:: Raw data ::

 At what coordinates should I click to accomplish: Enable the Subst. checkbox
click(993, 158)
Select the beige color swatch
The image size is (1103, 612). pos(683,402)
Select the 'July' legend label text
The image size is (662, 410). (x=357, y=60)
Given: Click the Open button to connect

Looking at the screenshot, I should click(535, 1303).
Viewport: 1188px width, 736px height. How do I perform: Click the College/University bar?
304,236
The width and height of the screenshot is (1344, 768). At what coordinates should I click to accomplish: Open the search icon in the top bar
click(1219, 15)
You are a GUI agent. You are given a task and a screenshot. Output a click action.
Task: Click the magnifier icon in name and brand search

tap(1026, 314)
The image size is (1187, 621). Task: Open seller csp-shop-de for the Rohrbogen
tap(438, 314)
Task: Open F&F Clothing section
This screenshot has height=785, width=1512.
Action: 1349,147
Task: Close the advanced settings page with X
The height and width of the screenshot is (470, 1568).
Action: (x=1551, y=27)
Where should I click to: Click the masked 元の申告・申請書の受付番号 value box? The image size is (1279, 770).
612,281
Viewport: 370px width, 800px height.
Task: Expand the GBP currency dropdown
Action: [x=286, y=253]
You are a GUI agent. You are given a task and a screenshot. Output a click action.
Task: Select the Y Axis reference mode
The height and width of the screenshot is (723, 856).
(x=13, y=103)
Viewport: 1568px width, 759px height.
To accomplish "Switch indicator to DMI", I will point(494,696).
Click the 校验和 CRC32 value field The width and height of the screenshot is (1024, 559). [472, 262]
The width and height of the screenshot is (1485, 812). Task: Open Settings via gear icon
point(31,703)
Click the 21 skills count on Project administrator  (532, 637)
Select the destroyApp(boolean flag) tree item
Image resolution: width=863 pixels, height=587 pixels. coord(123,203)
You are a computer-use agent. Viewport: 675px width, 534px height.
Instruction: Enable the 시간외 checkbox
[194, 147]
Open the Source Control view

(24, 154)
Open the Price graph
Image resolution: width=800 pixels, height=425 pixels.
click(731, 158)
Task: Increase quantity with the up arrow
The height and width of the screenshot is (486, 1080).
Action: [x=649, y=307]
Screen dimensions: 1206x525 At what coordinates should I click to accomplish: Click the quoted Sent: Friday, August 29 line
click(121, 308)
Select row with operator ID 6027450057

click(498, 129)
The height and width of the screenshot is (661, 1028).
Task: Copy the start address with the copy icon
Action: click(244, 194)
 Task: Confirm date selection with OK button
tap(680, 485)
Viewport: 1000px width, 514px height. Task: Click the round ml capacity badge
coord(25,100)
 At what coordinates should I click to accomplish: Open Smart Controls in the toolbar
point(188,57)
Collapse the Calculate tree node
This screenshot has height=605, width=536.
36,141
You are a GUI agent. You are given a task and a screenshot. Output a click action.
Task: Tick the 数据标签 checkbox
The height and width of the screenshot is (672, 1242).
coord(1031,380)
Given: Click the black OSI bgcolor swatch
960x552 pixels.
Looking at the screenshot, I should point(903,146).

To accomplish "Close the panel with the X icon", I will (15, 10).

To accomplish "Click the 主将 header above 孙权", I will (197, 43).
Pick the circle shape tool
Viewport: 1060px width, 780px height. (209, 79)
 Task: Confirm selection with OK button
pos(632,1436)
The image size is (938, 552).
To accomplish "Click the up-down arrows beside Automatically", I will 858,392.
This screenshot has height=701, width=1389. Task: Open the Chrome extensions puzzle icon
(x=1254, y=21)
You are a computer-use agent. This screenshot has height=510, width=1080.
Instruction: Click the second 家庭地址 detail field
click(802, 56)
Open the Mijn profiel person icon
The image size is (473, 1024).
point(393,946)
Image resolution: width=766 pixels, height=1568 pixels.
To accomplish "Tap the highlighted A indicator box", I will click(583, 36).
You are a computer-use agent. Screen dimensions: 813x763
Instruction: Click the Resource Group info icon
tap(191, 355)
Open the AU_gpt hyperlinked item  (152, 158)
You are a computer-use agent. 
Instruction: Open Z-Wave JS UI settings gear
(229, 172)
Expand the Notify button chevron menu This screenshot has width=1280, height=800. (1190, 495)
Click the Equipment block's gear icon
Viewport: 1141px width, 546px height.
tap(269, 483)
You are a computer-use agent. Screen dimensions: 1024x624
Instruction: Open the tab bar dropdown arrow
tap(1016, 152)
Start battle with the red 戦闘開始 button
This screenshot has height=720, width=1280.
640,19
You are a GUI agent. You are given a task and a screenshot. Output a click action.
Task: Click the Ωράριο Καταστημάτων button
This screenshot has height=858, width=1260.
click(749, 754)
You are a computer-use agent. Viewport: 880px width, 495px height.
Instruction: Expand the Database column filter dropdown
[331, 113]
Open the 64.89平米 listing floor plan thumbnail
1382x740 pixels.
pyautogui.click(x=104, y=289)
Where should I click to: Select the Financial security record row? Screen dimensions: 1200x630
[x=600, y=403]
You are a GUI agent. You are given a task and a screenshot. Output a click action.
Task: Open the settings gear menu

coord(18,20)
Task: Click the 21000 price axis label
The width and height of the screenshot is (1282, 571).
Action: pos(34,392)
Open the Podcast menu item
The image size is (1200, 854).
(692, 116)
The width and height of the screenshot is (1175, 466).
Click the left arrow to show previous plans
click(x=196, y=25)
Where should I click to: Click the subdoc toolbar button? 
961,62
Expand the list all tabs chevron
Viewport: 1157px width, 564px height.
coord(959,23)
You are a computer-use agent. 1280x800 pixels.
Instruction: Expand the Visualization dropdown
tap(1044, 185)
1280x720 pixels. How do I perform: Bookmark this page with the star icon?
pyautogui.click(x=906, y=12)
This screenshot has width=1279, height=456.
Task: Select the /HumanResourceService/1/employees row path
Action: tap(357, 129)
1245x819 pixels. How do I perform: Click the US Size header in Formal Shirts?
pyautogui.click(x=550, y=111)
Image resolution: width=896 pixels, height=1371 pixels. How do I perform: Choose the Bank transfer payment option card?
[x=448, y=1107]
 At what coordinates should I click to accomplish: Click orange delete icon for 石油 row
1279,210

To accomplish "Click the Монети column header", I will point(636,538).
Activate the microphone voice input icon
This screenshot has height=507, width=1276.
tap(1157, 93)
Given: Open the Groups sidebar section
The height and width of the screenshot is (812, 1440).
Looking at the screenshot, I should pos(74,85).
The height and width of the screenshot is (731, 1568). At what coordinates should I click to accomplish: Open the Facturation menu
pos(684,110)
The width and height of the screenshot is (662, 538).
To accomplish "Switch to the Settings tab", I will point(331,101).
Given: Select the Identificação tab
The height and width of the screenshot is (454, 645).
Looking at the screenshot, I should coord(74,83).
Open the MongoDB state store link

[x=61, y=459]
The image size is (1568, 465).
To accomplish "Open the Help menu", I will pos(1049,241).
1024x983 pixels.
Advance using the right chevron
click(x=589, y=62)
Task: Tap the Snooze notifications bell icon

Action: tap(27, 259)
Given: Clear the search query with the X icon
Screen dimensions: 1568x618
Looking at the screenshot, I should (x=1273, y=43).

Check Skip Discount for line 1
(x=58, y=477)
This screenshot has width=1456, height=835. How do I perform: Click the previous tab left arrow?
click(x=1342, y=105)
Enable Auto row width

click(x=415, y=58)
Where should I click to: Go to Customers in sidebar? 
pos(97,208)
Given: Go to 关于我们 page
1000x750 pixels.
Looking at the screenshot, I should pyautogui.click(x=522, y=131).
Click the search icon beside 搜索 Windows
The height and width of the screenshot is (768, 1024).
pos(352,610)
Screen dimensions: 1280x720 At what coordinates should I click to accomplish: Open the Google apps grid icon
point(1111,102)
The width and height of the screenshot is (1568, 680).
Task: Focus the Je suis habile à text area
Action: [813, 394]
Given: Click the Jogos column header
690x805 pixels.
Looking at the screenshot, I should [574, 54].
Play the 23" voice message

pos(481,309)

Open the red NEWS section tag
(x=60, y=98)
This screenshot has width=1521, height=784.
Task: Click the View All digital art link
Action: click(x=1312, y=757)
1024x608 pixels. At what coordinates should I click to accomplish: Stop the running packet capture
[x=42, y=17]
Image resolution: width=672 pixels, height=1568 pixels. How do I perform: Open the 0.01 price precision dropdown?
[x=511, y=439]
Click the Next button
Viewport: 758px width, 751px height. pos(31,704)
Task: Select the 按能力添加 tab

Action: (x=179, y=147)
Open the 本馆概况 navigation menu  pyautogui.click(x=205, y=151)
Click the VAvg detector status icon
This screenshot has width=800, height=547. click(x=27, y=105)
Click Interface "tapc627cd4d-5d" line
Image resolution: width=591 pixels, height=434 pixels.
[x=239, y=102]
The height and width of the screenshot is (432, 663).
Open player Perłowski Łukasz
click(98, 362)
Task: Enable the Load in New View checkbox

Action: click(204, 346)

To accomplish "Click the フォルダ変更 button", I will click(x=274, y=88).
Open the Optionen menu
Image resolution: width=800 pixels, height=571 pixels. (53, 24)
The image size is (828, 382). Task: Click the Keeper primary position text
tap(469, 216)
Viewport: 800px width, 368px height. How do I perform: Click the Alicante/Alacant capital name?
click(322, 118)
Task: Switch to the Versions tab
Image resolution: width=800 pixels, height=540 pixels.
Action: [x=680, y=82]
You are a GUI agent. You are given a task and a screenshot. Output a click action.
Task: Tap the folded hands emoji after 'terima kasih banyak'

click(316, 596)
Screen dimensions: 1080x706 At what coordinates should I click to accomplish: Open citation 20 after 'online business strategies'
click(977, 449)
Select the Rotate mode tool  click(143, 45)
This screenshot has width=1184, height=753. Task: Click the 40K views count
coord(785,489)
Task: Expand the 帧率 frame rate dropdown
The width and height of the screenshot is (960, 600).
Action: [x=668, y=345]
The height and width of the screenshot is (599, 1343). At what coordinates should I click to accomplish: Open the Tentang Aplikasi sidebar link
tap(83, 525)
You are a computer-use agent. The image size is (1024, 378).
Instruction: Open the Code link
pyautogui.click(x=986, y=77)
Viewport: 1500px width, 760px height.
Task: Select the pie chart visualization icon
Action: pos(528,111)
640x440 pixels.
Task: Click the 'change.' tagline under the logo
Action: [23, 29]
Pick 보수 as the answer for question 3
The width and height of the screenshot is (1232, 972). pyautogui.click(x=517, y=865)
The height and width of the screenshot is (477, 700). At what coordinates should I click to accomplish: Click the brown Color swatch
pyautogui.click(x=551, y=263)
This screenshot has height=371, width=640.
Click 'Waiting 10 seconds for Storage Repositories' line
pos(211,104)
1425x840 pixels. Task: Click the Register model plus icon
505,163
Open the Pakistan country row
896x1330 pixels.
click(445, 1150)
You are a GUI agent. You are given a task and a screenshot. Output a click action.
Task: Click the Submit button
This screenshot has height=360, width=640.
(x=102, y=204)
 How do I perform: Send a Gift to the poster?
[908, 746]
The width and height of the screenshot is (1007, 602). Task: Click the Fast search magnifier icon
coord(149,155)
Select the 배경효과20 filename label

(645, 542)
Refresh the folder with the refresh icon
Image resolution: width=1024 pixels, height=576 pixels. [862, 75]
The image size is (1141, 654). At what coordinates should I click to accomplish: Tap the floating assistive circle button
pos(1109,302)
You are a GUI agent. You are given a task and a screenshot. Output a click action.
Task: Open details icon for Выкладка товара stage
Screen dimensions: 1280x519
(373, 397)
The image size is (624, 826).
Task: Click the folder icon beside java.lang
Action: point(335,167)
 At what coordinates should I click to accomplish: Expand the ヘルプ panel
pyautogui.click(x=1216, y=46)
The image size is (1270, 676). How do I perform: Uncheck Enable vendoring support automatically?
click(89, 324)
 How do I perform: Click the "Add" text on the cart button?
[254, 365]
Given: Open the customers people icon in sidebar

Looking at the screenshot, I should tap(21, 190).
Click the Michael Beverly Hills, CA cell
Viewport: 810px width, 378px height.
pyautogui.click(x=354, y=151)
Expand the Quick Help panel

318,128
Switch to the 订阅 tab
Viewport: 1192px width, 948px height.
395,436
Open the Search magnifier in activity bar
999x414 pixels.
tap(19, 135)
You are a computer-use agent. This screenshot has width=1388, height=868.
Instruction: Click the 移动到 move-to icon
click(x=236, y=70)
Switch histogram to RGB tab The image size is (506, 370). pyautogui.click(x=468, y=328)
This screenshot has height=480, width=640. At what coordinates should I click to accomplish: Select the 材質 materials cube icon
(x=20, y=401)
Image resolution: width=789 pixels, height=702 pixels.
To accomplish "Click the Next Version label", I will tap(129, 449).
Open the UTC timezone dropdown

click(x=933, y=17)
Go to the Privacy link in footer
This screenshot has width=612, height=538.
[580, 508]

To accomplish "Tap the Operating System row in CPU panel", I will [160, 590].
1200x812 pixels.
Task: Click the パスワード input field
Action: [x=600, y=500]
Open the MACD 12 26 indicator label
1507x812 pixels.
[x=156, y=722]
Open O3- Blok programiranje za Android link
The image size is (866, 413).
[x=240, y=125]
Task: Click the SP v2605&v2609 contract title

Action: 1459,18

:::

Set down again, word for word, the stretch of records from the line with "Task: Confirm selection with OK button" to the line with "You are a computer-use agent. Screen dimensions: 813x763", both of those lines included.

§ **Output**
 Task: Confirm selection with OK button
pos(632,1436)
The image size is (938, 552).
To accomplish "Click the up-down arrows beside Automatically", I will 858,392.
This screenshot has height=701, width=1389. Task: Open the Chrome extensions puzzle icon
(x=1254, y=21)
You are a computer-use agent. This screenshot has height=510, width=1080.
Instruction: Click the second 家庭地址 detail field
click(802, 56)
Open the Mijn profiel person icon
The image size is (473, 1024).
point(393,946)
Image resolution: width=766 pixels, height=1568 pixels.
To accomplish "Tap the highlighted A indicator box", I will click(583, 36).
You are a computer-use agent. Screen dimensions: 813x763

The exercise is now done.